Copy out all lines of the listing below that hold "Image".

Records:
================

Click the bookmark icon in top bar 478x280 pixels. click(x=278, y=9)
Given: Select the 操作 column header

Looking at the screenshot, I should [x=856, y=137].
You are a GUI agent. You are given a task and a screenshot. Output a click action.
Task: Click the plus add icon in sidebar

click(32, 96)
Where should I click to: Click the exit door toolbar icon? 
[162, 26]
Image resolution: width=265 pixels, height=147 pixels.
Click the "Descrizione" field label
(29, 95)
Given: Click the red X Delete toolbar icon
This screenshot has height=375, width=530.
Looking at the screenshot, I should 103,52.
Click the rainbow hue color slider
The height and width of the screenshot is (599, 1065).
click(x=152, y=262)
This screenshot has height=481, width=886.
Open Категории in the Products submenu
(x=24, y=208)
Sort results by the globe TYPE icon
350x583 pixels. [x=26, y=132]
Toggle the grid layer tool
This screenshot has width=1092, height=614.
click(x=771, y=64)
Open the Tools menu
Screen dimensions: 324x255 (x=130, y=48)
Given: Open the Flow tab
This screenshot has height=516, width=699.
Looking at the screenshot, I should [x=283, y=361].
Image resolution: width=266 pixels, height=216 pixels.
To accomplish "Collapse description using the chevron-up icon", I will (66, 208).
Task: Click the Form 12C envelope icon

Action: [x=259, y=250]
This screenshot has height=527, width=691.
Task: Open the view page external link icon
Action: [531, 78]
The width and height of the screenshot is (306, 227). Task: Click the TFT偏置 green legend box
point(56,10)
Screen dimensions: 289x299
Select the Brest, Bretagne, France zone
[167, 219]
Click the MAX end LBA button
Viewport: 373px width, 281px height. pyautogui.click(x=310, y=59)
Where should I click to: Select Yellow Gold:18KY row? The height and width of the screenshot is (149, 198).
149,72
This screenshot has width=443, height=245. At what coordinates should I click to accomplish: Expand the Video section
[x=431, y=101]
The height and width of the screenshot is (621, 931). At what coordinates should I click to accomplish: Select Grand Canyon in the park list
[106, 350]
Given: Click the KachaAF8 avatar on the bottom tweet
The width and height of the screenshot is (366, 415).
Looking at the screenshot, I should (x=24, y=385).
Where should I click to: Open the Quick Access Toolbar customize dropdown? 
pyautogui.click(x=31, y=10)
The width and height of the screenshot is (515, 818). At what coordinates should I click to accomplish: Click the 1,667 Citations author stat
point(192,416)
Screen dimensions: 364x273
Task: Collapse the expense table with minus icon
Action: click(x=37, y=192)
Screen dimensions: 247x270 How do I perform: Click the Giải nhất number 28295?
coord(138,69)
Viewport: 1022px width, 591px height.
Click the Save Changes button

================

The answer:
Image resolution: width=265 pixels, height=147 pixels.
Image resolution: width=266 pixels, height=216 pixels.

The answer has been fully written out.